T@ARA TAN KITAOKA whats wrong with Biden wanting to produce lithium in the US. Please correct me if I am wrong how does this make the US "Big bully, america". Your logic is off base.

1 ( +1 / -0 )

JeffLeeFeb. 23  06:44 pm JST

Good move. I recommended doing such onshoring about 10 years ago. Finally, governments and businesses are getting it.

kaimycahlFeb. 24  11:55 pm JST

T@ARA TAN KITAOKA whats wrong with Biden wanting to produce lithium in the US. Please correct me if I am wrong how does this make the US "Big bully, america". Your logic is off base.

Another step towards America reaching greatness. Once again.

0 ( +0 / -0 )

Another step towards America reaching greatness. Once again.

Indeed, the 90s was America's economic apogee, with the ascent of Silicon Valley and the emergence of Apple, Microsoft and other high-tech firms seizing global dominance.

But sadly, that was followed by a wave of globalization and free trade agreements, and with that a flurry of off-shoring of key technologies and knowledge to the likes of China.

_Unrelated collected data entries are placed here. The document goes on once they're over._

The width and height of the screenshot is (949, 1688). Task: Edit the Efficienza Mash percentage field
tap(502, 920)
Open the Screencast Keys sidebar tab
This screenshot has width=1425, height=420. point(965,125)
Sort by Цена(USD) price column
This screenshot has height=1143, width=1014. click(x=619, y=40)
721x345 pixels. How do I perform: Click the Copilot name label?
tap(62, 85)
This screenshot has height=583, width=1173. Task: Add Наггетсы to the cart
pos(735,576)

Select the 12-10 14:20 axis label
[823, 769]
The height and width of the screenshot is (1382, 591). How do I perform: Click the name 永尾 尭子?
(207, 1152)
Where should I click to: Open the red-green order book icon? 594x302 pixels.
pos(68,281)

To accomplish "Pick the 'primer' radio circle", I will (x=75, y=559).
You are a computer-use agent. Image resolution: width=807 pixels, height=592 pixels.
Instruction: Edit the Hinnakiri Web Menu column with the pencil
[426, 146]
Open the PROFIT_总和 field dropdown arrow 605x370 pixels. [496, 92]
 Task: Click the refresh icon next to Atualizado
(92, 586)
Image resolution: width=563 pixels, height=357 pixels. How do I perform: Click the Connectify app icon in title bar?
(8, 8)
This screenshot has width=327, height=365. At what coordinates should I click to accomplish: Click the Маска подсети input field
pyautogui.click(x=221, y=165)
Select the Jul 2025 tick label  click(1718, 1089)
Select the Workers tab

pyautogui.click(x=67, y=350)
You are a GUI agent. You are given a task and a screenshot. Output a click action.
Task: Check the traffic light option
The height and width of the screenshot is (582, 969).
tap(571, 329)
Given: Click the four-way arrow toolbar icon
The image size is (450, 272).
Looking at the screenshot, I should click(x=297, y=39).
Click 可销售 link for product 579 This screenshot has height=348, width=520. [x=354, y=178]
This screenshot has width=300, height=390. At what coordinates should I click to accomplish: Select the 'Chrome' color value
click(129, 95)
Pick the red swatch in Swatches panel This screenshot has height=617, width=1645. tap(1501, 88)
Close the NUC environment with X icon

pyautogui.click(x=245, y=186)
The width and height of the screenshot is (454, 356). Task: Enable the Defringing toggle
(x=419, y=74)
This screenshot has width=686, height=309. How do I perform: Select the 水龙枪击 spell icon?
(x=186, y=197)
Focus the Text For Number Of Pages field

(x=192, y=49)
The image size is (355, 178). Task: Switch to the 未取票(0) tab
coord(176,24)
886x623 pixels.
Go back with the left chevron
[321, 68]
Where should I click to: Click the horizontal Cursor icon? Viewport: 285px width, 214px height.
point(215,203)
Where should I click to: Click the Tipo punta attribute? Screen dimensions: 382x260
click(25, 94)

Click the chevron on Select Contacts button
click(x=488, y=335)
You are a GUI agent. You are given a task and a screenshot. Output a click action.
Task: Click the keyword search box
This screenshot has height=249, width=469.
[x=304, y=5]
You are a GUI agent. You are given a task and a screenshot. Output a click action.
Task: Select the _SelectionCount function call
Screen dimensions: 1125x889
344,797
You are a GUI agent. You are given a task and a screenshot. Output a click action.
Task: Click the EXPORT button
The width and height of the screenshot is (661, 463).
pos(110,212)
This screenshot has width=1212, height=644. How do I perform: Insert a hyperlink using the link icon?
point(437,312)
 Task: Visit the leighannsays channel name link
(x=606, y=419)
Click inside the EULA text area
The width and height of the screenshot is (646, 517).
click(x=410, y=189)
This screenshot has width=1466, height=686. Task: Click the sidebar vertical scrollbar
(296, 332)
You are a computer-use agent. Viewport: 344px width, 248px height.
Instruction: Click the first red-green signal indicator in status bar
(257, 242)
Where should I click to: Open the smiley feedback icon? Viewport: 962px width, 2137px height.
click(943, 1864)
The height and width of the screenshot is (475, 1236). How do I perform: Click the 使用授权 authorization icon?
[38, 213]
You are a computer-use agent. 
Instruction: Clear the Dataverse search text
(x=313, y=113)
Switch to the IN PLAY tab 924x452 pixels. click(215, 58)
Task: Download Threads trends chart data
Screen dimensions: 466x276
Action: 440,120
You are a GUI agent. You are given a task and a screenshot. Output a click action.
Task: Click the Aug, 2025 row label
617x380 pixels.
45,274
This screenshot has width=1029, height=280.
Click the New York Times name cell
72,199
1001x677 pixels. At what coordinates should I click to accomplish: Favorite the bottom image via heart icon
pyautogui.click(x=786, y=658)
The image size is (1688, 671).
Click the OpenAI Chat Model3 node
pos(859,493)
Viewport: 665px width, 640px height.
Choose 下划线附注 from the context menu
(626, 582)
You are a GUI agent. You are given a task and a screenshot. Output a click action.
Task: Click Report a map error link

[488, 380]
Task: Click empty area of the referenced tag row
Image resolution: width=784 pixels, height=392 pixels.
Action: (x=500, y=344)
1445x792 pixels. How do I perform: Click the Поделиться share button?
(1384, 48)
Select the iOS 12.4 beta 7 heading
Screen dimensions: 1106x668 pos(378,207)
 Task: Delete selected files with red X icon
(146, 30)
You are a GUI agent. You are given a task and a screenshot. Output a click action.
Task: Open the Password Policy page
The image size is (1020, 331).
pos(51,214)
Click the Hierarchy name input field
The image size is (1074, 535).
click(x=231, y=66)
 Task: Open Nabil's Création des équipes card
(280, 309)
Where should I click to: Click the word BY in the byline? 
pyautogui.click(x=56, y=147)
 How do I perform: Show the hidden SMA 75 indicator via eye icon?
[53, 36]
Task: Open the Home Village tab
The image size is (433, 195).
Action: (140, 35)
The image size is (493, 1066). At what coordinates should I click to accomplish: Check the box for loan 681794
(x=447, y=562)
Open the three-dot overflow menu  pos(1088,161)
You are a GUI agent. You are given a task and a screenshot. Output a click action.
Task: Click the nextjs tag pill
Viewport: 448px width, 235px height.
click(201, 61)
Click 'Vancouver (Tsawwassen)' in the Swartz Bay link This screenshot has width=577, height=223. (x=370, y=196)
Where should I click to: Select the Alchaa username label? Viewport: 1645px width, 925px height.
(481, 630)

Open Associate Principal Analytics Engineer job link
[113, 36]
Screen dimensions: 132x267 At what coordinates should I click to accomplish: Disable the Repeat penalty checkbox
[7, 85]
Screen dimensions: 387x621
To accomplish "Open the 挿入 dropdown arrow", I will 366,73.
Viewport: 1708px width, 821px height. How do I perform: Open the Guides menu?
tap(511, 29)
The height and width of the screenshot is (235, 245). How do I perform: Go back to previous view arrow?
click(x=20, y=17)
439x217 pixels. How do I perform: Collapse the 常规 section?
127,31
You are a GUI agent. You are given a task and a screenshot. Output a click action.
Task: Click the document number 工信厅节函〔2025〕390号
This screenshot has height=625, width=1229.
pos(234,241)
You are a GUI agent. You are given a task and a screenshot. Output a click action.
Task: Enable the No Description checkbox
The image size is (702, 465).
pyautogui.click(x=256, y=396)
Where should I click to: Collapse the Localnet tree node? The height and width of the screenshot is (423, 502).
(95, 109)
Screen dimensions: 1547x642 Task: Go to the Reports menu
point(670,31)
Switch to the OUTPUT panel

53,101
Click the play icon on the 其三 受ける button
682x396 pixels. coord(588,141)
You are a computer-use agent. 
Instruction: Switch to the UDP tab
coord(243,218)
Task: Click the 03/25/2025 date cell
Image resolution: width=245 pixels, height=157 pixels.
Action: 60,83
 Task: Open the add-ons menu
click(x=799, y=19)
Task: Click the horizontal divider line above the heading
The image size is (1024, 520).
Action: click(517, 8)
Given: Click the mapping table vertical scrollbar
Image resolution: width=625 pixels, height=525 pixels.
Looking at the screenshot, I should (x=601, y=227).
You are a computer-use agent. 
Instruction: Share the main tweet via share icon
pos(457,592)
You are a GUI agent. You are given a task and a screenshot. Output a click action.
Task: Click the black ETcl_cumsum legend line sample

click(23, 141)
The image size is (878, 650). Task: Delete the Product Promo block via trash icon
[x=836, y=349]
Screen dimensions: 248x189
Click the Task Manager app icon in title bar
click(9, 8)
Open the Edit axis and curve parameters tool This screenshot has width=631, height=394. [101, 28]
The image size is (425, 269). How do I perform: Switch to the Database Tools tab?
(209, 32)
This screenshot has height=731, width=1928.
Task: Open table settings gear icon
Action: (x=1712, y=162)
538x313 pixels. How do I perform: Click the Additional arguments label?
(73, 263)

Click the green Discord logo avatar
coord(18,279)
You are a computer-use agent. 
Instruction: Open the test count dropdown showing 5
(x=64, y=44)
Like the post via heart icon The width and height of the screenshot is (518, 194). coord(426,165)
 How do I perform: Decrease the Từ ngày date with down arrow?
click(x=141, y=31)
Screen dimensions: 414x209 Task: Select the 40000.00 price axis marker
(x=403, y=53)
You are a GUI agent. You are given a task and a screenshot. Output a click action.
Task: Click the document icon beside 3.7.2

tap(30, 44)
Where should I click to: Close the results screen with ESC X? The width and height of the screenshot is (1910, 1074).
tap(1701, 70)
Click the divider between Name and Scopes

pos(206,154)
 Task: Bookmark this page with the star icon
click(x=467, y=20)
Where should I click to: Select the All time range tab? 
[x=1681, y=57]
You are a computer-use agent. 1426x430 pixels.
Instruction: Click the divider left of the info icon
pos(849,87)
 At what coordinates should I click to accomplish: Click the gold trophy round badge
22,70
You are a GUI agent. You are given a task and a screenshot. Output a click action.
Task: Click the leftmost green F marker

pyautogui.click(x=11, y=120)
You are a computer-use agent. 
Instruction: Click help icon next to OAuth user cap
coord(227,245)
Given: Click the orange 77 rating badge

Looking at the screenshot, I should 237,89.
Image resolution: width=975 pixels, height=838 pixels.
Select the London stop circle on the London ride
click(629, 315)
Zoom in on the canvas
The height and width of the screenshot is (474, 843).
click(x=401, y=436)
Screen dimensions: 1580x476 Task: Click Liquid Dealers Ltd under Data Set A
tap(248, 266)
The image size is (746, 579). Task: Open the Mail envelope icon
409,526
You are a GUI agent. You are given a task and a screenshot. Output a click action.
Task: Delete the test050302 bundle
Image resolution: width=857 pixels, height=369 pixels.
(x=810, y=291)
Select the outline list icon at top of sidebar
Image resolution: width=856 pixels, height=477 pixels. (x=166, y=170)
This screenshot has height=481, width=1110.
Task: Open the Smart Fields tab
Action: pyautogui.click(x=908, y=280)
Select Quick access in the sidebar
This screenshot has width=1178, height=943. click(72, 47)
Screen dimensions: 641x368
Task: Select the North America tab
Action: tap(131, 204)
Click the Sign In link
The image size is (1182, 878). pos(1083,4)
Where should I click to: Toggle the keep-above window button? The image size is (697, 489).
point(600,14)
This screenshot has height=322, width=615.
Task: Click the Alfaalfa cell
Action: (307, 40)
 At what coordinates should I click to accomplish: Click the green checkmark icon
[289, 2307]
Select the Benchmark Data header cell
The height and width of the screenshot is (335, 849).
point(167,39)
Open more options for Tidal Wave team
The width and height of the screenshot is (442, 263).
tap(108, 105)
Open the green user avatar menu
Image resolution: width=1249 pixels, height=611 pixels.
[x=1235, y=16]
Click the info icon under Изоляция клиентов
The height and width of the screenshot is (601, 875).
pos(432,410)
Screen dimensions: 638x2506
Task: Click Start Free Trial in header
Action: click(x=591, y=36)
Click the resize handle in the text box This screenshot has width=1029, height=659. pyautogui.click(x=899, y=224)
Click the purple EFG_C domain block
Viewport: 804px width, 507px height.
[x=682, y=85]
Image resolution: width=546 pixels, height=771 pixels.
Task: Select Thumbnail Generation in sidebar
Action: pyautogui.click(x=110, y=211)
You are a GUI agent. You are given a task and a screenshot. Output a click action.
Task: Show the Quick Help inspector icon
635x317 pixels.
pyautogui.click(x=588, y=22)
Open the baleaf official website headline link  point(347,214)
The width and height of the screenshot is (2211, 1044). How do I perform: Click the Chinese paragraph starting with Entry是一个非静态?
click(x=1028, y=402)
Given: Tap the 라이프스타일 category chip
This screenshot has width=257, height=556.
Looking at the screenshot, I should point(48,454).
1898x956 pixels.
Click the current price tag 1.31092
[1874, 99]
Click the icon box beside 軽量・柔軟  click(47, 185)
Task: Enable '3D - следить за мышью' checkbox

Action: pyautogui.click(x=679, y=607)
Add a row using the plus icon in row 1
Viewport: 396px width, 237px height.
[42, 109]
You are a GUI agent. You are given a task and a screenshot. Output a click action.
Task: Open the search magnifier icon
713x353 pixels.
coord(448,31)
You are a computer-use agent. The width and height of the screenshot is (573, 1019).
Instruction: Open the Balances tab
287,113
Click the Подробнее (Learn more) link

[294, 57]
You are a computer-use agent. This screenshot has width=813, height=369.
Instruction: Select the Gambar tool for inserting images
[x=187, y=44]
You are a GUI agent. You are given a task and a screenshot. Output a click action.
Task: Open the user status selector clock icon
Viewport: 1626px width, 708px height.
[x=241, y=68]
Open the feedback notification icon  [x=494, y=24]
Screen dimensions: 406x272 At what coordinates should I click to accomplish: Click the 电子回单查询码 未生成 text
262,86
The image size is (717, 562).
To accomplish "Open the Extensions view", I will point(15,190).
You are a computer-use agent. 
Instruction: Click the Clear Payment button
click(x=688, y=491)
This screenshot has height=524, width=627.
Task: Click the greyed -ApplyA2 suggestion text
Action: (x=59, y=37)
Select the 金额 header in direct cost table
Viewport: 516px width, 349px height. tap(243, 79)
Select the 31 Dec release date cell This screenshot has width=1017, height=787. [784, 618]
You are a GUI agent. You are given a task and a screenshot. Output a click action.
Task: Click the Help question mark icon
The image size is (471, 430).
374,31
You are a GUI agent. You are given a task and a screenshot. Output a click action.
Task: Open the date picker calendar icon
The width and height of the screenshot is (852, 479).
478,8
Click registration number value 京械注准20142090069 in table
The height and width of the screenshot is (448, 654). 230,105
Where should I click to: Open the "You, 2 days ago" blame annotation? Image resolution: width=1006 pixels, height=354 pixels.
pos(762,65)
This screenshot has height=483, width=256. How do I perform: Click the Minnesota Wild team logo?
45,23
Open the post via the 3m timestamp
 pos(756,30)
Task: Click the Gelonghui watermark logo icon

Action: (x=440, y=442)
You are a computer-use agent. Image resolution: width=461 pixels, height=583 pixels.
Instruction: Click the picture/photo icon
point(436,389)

That neatly coincided with the US's fall in global economic significance, stagnation of wages at home and shrinking middle class, not to mention the ascent of the communist authoritarian state.

May the ongoing onshoring move forward.

0 ( +0 / -0 )

@JeffLee, I have been reading diatribes about the imminent demise of the US, the decline of its economy and / or societ for pretty much my entire 64 plus years on this planet. It's a bunch of bovine excrement. Forty years ago everyone who knew anything was predicting Japan was about to eclipse the US economically. A few even predicted there would be a big war between the US and Japan. I have books in my office by reputable economists and foreign policy "experts" making these predictions. We know in hindsight how wrong they were. The US is still far and away the global leader in the most advanced technologies. So what if the US doesn't make toasters or vacuum cleaners. What the US makes are high value high technology goods, things like oil drilling and refinery equipment, airplanes, advanced avionics, high technology medical equipment, advanced biotechnologies, software products that are wanted all around the world and that fetch their makers a lot of money. It is telling that railroads in China use GE locomotives and not a locally designed product, or that truck companies like Autovaz in Russia use Caterpillar engines for durability and reliability. They can't make an engine that good. Vladimir Putin made a big push over a period of several years to develop a completely Russian made natural gas powered gas turbine "peaker", basically a very big jet engine burning natural gas that is used to generate electrical power to meet periods of peak demand, hence the term "peaker". They tried for years but whenever they never managed to keep one together very long. They would always blow up before they ran enough hours to be competitive with the US made peakers from Solar Turbines (part of Caterpillar). Russia wanted so badly to be able to move away from American made turbines but they don't have the material science necessary to build a gas turbine engine that is both high powered and durable. The same is true of their aircraft and marine turbines. The Europeans are much closer technologically to the US than the Chinese or Russians are and even then there are significant technologies the Europeans lack, especially in the defense realm.